- Work instructions
Omit all pictures. Quote the lines from the one with "You are a computer-use" through the end of the listing below, exactly as they appear.
··· Provided information
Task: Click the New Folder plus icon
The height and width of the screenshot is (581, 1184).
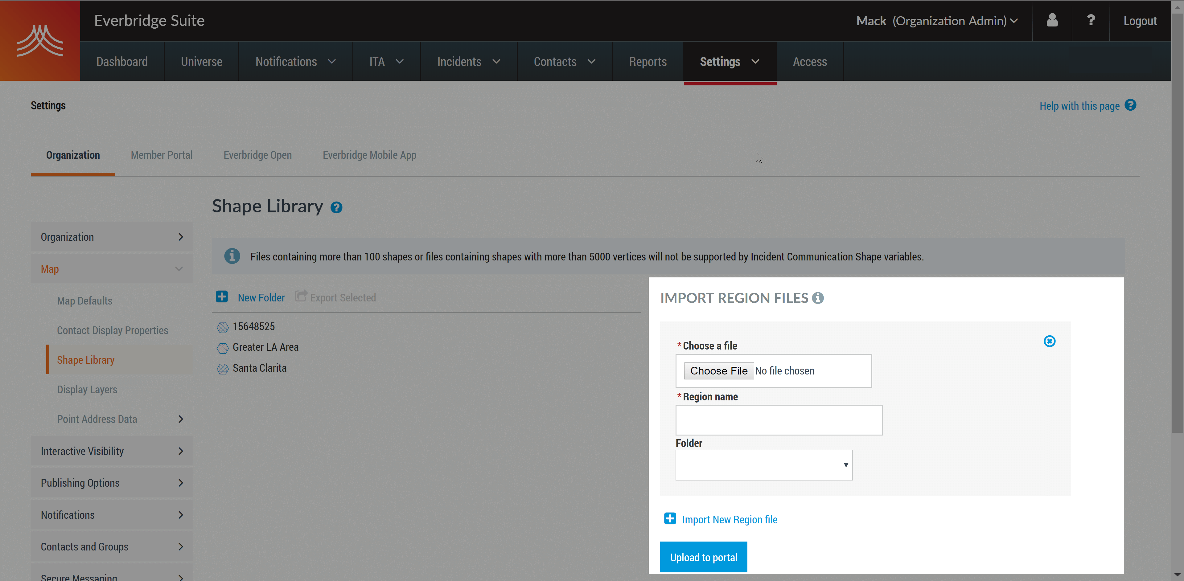Action: [x=222, y=297]
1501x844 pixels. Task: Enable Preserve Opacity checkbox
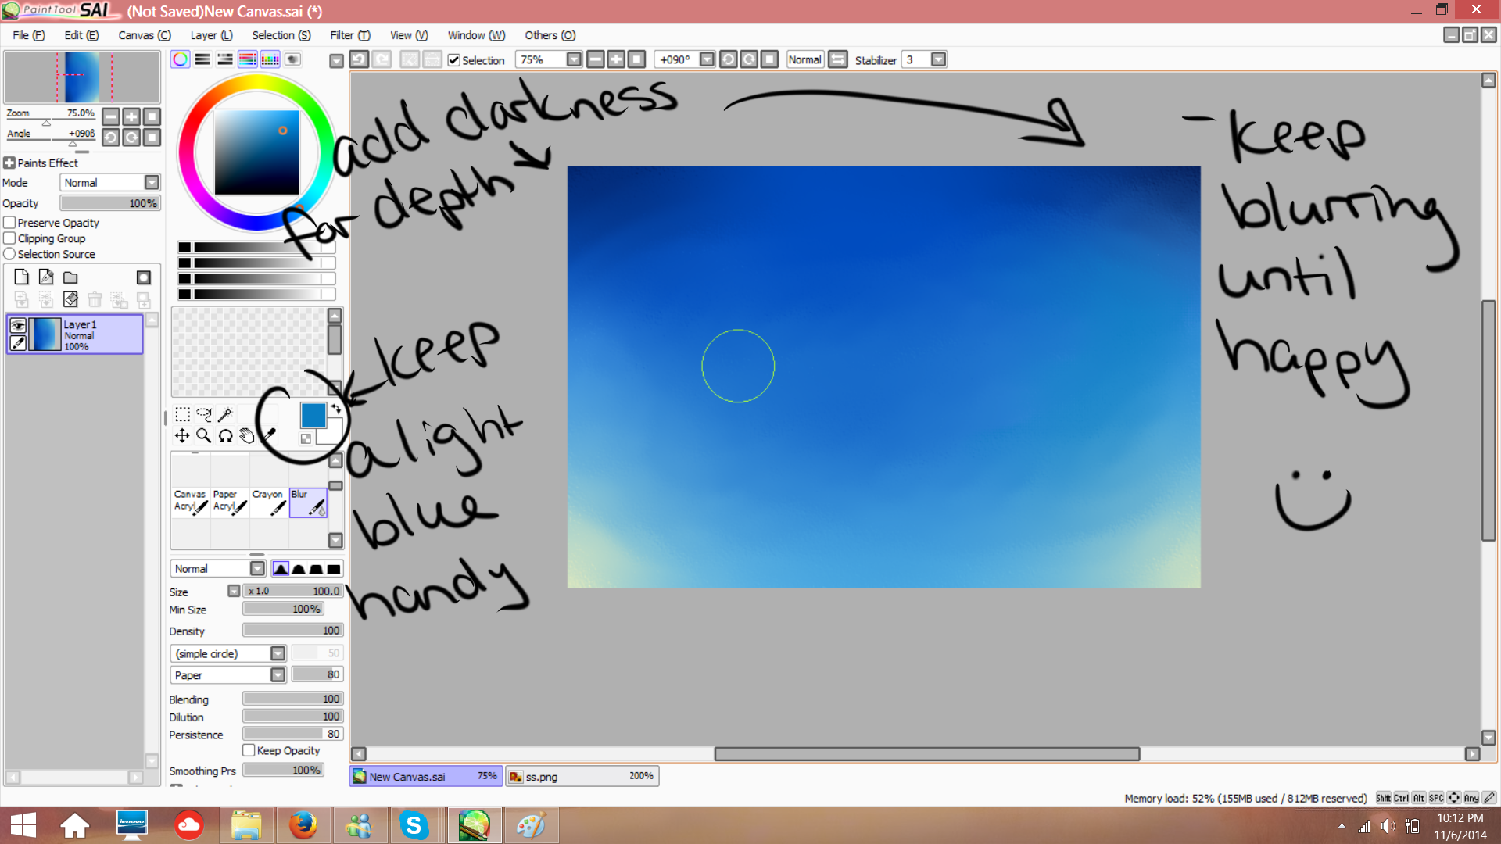(10, 223)
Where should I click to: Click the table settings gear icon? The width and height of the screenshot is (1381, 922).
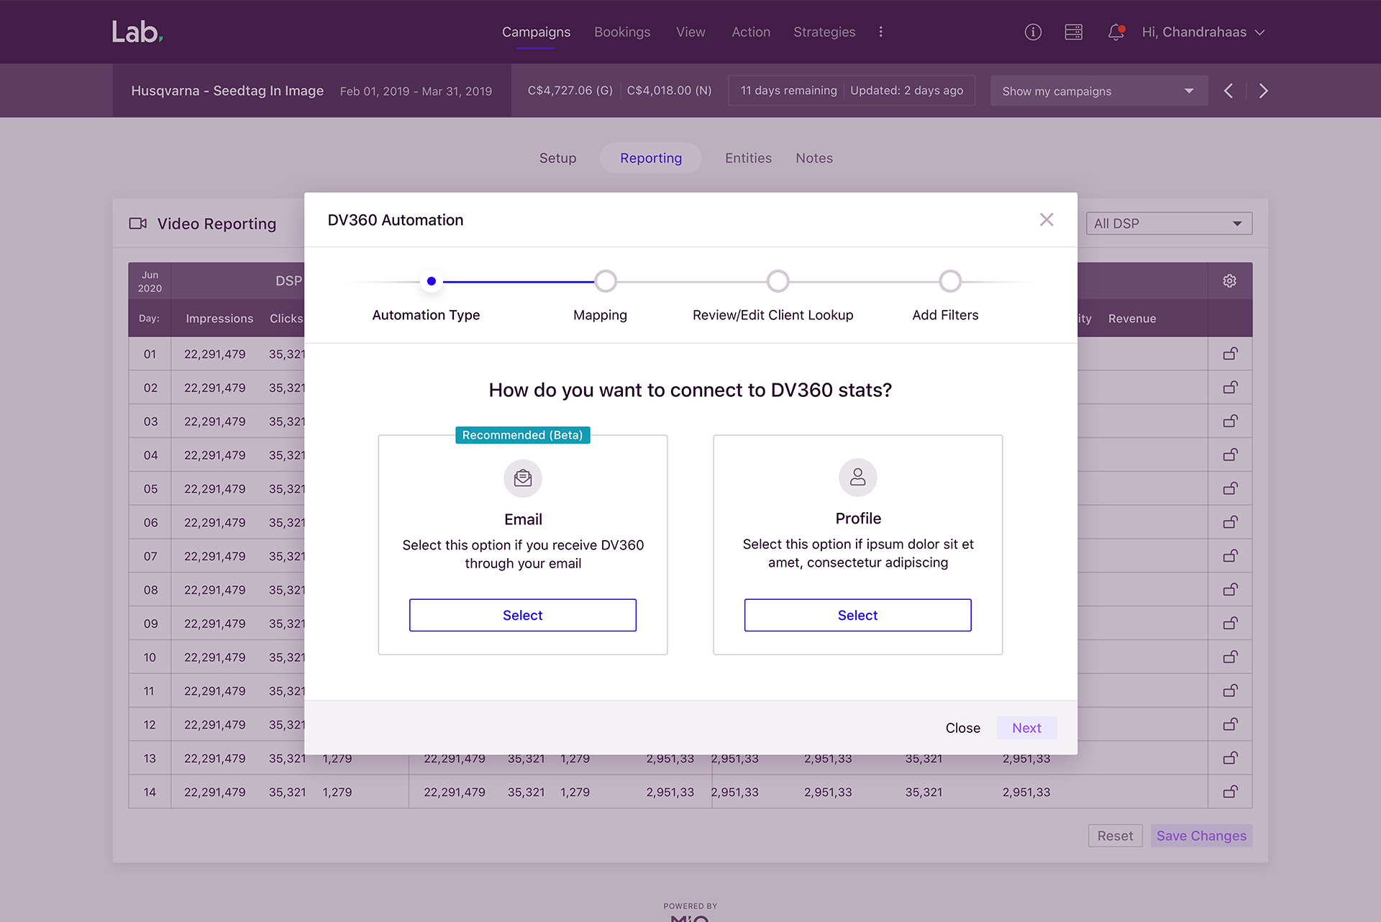click(x=1229, y=281)
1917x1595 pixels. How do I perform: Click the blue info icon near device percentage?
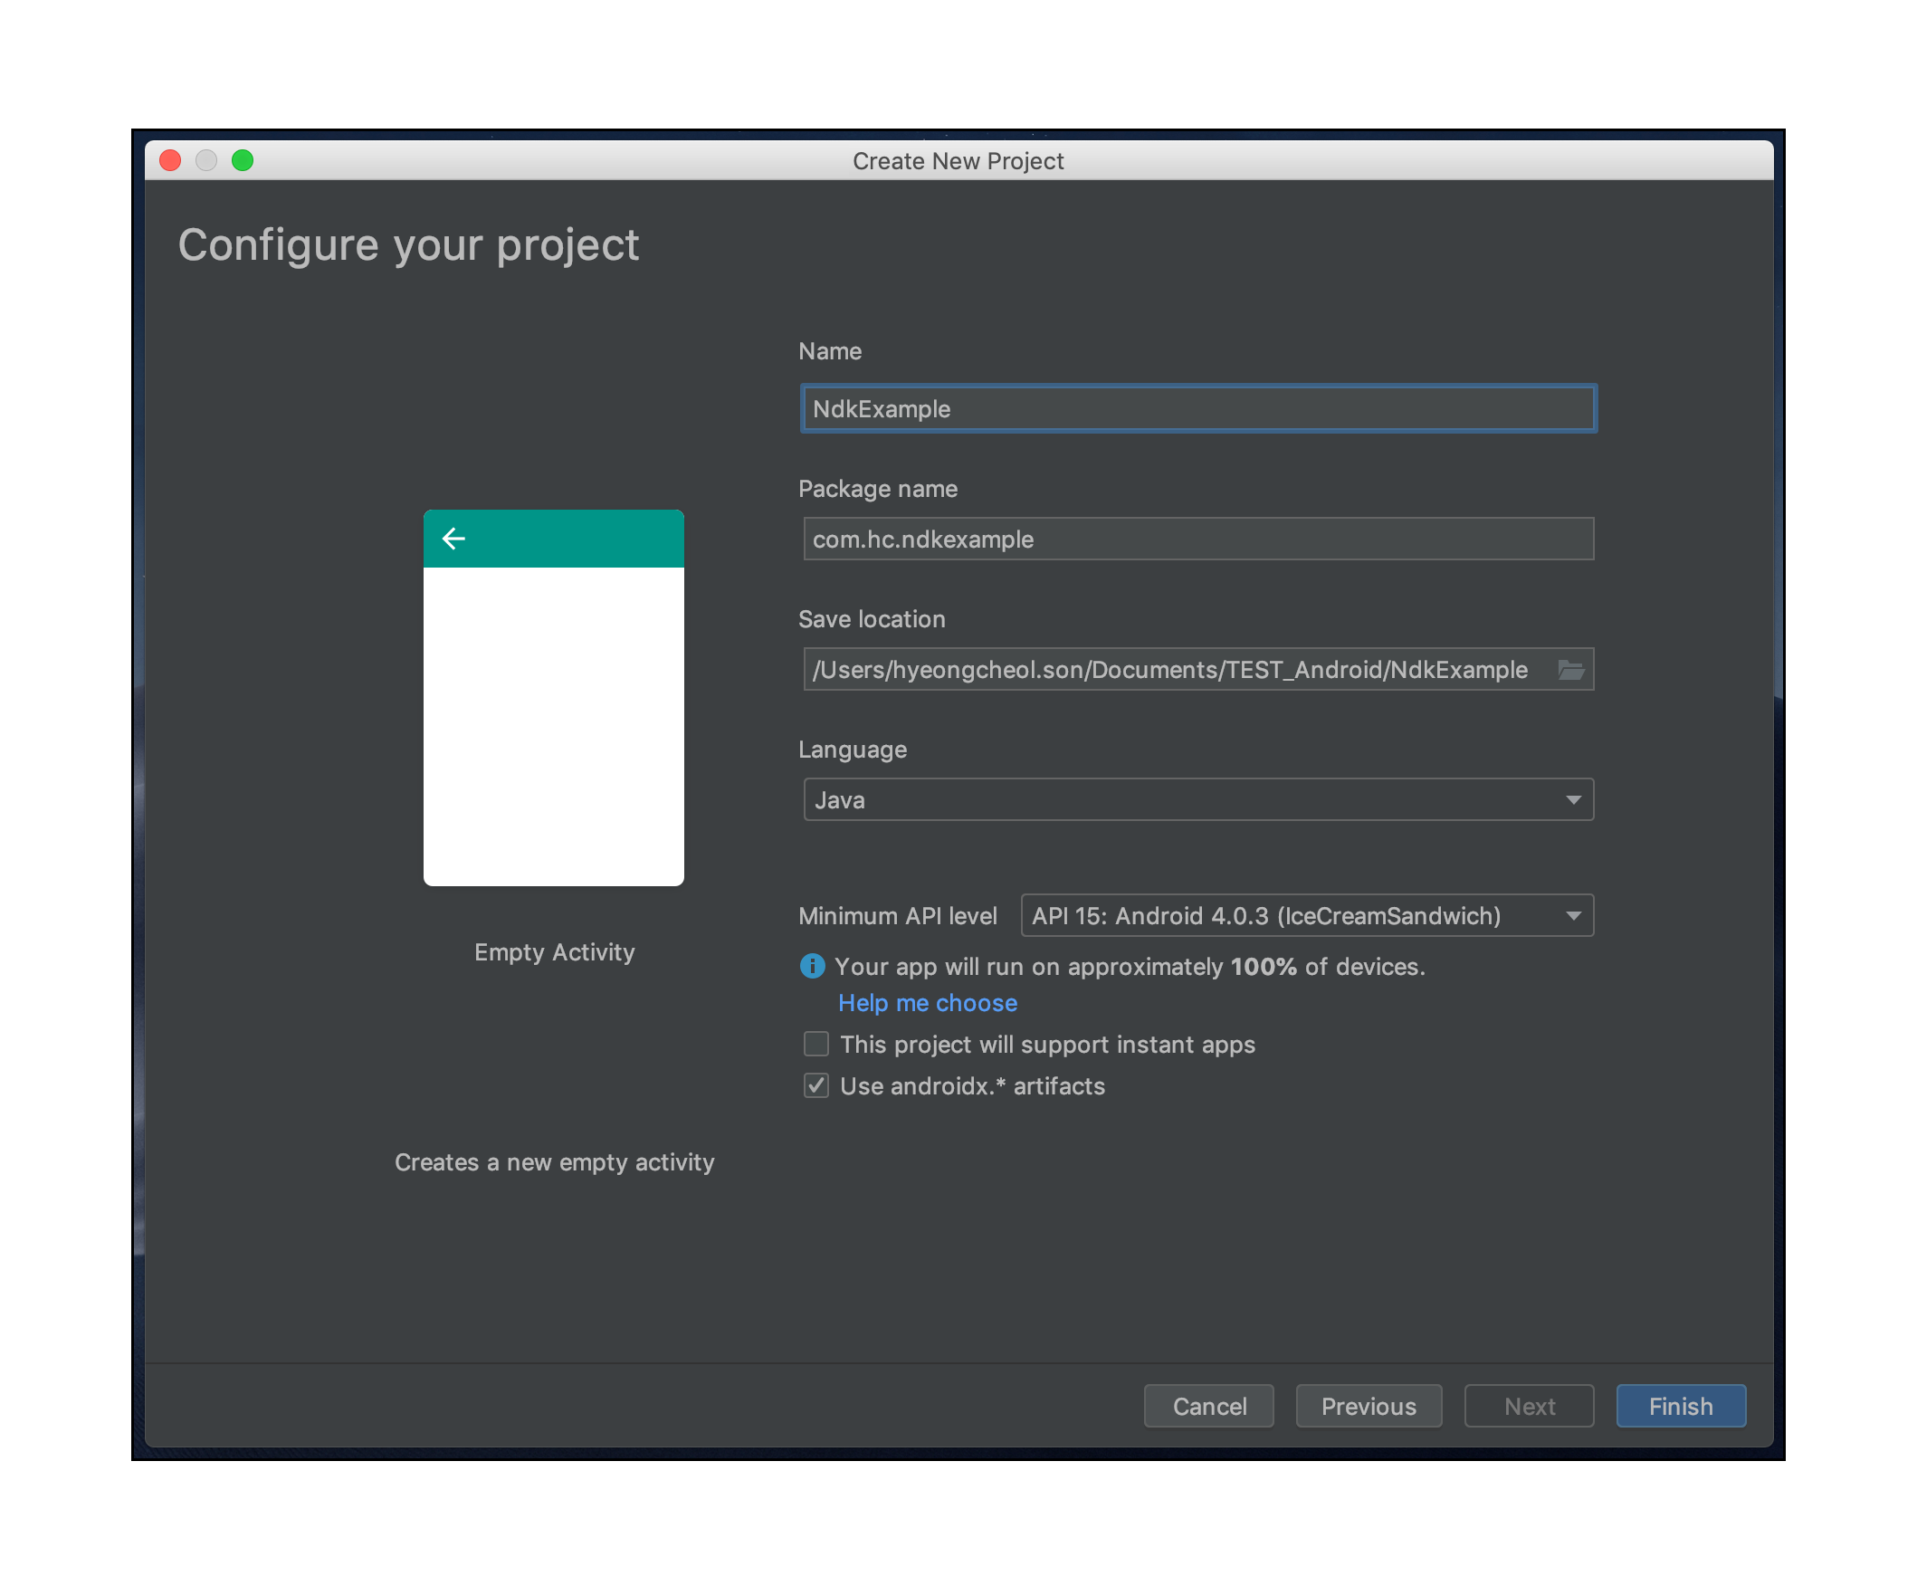812,966
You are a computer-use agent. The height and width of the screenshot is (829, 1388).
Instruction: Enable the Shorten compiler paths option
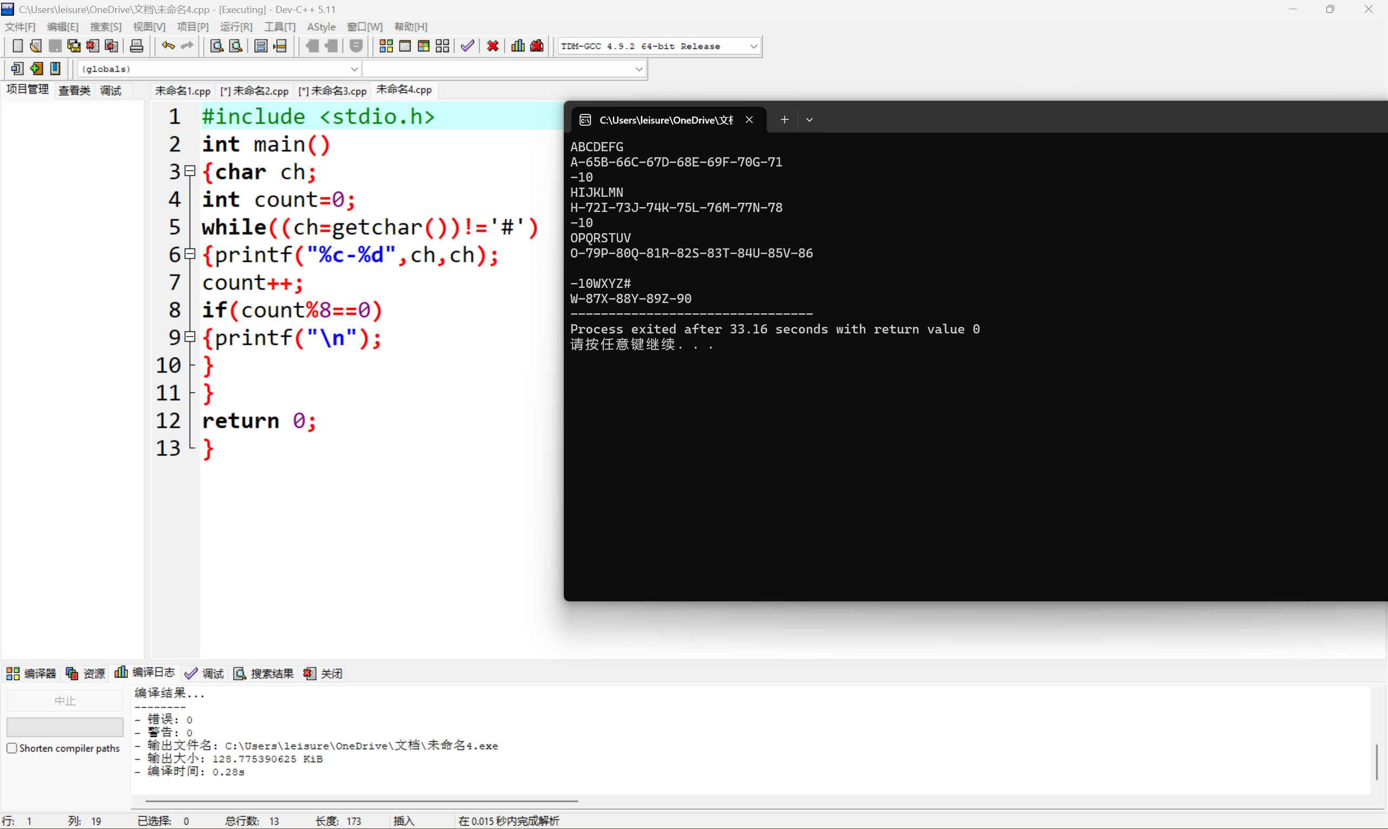[12, 747]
······
- Expected output
You are a computer-use agent. The height and width of the screenshot is (829, 1388).
Instruction: Enable the Shorten compiler paths option
[12, 747]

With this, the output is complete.